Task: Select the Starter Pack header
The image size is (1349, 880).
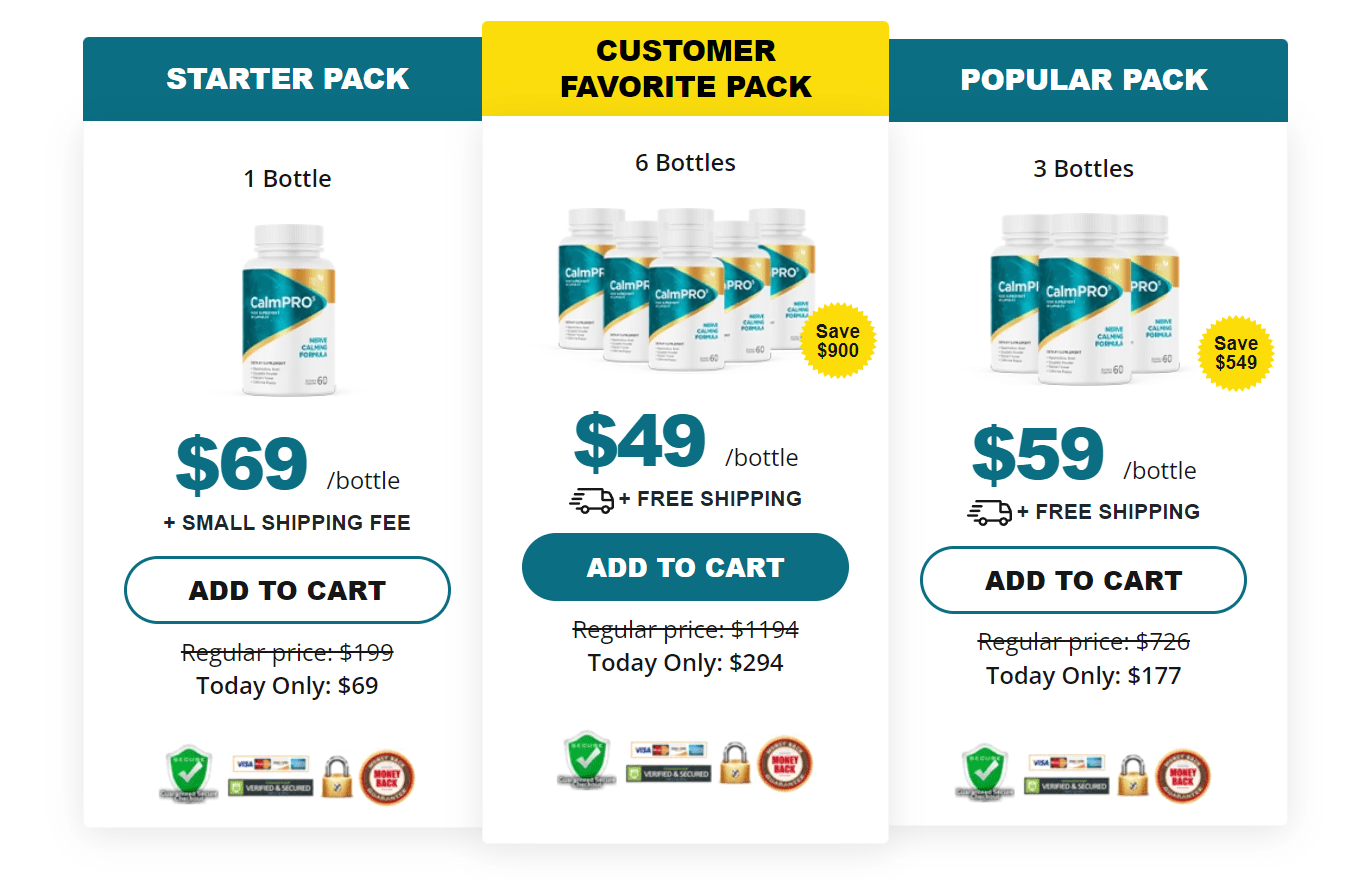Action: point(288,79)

* * *

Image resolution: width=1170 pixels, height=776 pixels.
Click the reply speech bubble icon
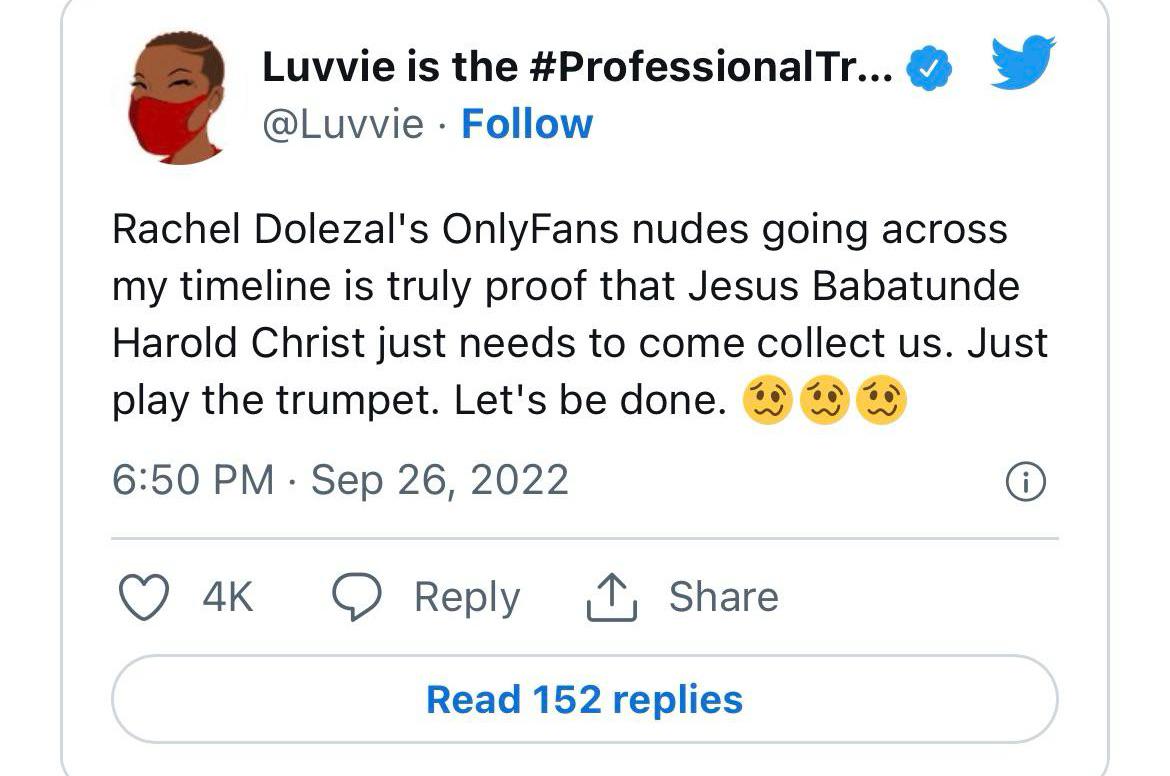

* * *

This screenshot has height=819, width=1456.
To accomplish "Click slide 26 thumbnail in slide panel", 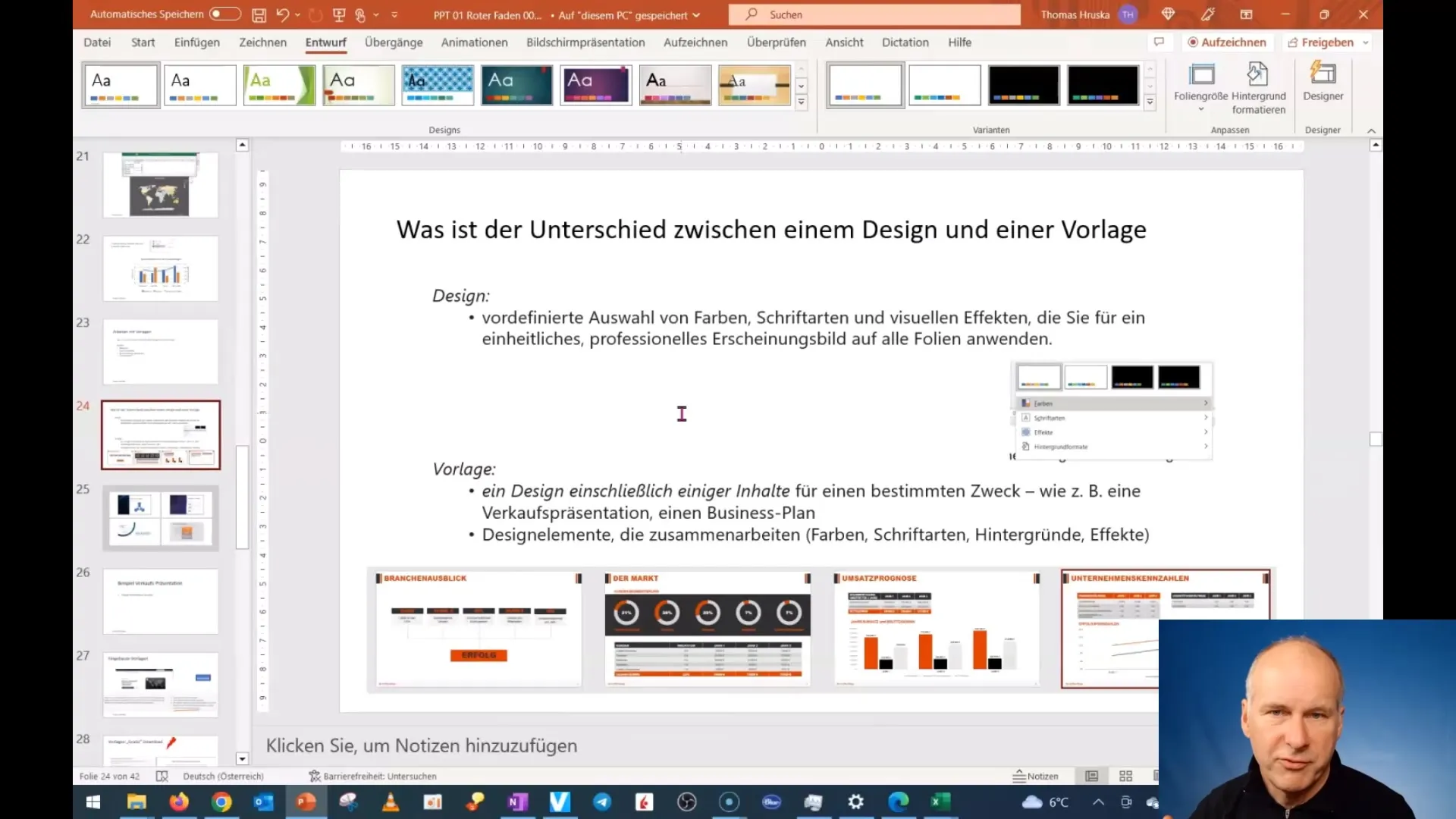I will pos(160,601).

## Task brief
Wherever the string "width" occurs in the entries, copy that whole line.

## The answer
Image resolution: width=1170 pixels, height=776 pixels.
This screenshot has height=819, width=1456.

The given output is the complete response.